A field guide to 50+ segmentation datasets, curated by hand
Someone finally collected all the saliency, camouflage, and matting datasets in one place so you don't have to hunt through dead paper links.

What it does This repo is a curated markdown index of datasets for computer-vision segmentation tasks: salient object detection, camouflaged object detection, video object segmentation, image matting, and a handful of industrial and medical niches. Each entry links to the original paper, project page, and download URL where still alive. The maintainer also tracks related resources in GitHub issues.

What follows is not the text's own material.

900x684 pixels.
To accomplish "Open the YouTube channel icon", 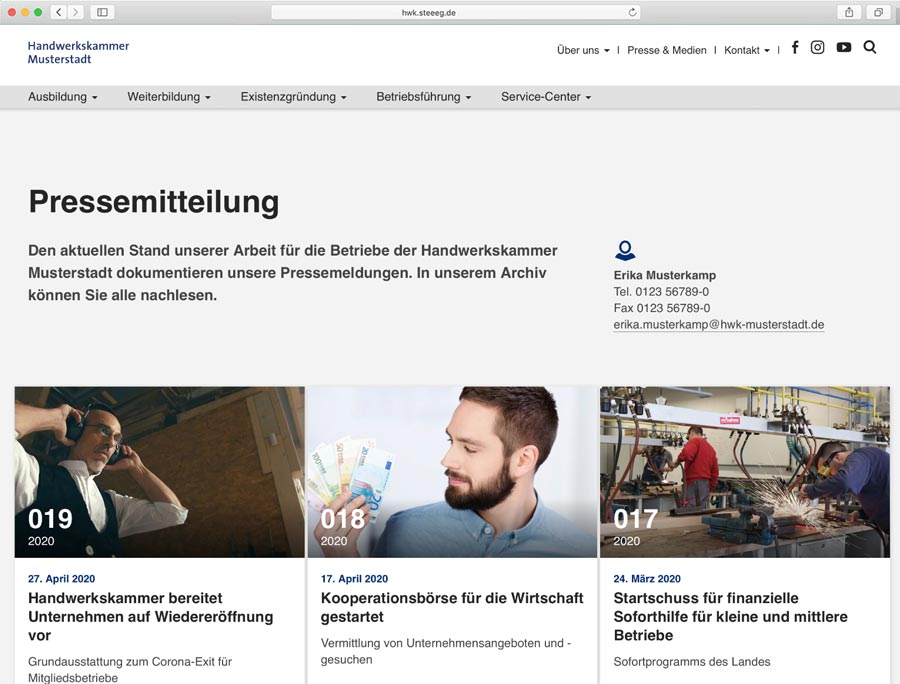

The interesting bit The breadth is the point. It spans RGB saliency classics (MSRA10K, DUTS), RGB-D and thermal variants, co-saliency, defocus blur detection, anomaly detection (MVTec AD), even trichomonas vaginalis segmentation. For a field where benchmark chasing lives or dies on train/test splits, having a single living index beats scattered paper appendices.
Key highlights
- 50+ dataset entries across 10+ sub-disciplines, from saliency to matting to medical imaging
- Each entry includes paper citation, original project URL, and direct download links where available
- Covers niche modalities: RGB-T (thermal), RGB-D, video, high-resolution, and open-vocabulary camouflage
- Active issue tracking for additional datasets the maintainer hasn’t yet merged
- Includes related survey papers and resource websites for tooling
Caveats
- Some download links point to Baidu Pan or personal lab servers; longevity is uncertain
- README mixes Chinese and English descriptions without consistent structure
- No code, no unified loader, no standardized format — this is purely a reference list
Verdict
Worth bookmarking if you’re building or benchmarking segmentation models and tired of reconstructing the dataset landscape from paper citations. Skip it if you need a Python package with torch.utils.data.Dataset wrappers; this is a wiki, not a framework.